24.4.06

The Poem That Changed America


Jason Shinder, editor, has gathered some wonderful views of Ginsberg’s marvelous and terrible iceberg – “Howl”. I’m astounded by the numerical fact of years since the 6 Gallery Reading, San Francisco, 1955.

This collection has made pull out all my Ginsberg collections – specifically, Original Draft Facsimile, Transcript & Variant Versions. “Howl” is an astounding achievement. In some way, it invents the wheel.

A few passages from “Howl”: Fifty Years Later (Farrar, Straus & Giroux, 2006):


“Howl” is a poem full of miracles and event, not the least of which is its own machinery. Because you are in it, witness, and you watch the poem grow. The only promise in this poem is more, and it makes good, not in some other world but in this one that you read in.
– from “Repeating Allen,” Eileen Myles


Presumably—and here’s the Buddhist paradox that really makes “Howl” a provocation—the Mind that brought us LeFrak City and the hydrogen bomb is the same Mind the reader brings to bear on the poem itself, assuming that Mind was formed, as Ginsberg’s was, under the tutelage of the New Critics. It must also be the Mind Ginsberg himself used, as we now know, to revise the poem as methodically as a formalist poet might have done—but that is too much to get your mind around.
– from “Welcoming 'Howl' into the Canon,” David Gates


Seizing its freedom as it did, as it does, from the very first line, “Howl” restored fro me the sense of annunciatory risk. As before, I found I was reading in bursts, as if it were something glowing up spasmodically in a grate, lit bright and quickly burnt through. I couldn’t take it as a poem. Not then, not now. For to read it as a poem, knowing what I know, how I invested myself once, would have been to finish it off, four-corner framing an agitation that would always run deeper than my idea of art.
– from “Not Then, Not Now,” Sven Birkerts


Poetry seems to close down periodically to something safe and barely felt. Then comes a poet who thrusts the door open with a great shocking bang. Allen Ginsberg did that for so many of us.
– from “The Best Bones for Soup Have Meat on Them,” Marge Piercy

4 comments:

Peter said...

Thanks for the post . . .I'll have to check this out.

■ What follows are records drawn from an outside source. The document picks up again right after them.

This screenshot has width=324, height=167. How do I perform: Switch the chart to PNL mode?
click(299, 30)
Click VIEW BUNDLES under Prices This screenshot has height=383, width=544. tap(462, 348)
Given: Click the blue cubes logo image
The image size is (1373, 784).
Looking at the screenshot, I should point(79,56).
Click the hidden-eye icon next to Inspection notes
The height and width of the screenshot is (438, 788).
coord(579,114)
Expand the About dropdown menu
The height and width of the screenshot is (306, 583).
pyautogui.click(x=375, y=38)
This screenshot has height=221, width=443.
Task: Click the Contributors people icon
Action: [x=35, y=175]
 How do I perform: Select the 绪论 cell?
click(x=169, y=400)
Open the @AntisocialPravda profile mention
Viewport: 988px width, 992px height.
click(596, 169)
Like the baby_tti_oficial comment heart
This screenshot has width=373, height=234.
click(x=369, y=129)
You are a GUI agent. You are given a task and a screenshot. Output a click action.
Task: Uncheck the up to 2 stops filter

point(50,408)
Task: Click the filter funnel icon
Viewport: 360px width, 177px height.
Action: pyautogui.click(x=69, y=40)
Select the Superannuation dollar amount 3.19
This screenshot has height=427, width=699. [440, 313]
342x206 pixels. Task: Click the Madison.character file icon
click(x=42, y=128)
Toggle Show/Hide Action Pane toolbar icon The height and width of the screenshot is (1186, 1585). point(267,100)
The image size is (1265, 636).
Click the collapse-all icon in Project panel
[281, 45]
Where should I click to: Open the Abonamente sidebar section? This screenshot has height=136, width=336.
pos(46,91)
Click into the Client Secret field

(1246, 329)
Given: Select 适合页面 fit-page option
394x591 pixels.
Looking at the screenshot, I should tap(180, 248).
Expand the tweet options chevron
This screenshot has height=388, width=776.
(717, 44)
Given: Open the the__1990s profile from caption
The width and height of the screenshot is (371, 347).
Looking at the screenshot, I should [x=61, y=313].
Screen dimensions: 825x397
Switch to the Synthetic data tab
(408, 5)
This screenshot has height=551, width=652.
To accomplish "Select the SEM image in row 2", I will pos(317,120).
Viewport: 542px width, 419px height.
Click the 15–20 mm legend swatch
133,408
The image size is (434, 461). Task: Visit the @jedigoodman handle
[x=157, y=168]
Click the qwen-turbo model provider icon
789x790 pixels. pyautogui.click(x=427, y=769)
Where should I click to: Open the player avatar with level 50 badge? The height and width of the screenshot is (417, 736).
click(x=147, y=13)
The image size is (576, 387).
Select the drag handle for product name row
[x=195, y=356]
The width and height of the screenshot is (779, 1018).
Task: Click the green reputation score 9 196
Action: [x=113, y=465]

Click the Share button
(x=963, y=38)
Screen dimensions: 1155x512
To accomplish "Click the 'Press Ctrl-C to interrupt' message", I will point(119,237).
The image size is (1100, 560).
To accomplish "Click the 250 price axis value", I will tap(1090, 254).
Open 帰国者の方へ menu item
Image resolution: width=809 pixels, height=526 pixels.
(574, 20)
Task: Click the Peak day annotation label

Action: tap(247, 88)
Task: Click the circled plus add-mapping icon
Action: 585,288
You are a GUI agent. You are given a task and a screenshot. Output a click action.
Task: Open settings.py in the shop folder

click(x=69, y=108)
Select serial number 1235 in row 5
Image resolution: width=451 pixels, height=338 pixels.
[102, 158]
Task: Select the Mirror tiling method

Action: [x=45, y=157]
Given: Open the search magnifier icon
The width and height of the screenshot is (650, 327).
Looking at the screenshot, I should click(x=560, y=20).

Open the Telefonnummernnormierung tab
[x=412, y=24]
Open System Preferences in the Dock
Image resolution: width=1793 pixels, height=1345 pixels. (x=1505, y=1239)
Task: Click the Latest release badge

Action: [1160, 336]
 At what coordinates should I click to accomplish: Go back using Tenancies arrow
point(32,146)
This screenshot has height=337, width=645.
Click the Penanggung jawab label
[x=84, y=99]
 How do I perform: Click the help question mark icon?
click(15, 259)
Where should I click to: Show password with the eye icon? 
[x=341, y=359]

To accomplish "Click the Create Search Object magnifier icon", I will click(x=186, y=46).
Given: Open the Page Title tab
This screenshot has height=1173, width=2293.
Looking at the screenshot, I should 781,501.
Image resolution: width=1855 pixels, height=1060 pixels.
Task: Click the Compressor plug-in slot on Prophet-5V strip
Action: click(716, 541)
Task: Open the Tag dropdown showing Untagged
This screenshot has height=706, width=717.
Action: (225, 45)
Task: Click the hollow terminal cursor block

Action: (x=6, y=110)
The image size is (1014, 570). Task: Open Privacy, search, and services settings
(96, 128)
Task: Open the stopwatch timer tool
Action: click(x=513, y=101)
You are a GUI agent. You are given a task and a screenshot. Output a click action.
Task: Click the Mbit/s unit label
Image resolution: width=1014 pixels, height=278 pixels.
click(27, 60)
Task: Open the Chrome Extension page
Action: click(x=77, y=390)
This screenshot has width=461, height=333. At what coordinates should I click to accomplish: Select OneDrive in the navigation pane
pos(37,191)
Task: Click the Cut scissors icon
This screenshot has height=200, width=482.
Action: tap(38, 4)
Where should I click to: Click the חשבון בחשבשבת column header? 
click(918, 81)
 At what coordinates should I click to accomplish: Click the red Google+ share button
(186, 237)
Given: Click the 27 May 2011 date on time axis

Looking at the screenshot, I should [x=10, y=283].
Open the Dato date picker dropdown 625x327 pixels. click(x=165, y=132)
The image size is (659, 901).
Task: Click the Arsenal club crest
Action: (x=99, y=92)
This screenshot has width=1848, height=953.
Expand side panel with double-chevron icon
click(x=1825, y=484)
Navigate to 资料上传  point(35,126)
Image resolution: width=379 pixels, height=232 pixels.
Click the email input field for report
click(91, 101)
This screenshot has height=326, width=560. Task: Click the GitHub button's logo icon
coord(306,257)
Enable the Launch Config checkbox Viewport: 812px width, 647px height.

sam of the ten thousand things said...

This collection of essays has a wide range and great depth, Peter. The read added to my own take on the poem.

Anonymous said...

Thanks, Sam. I am interested in more takes on the poem.

Anonymous said...

Thanks for drawing my attention to this. I bought a copy of Howl in 1961 - around the same time I bought On The Road - in what was then London's only alternative bookshop & for me the romance with the Beats began. I'll have to chase this up.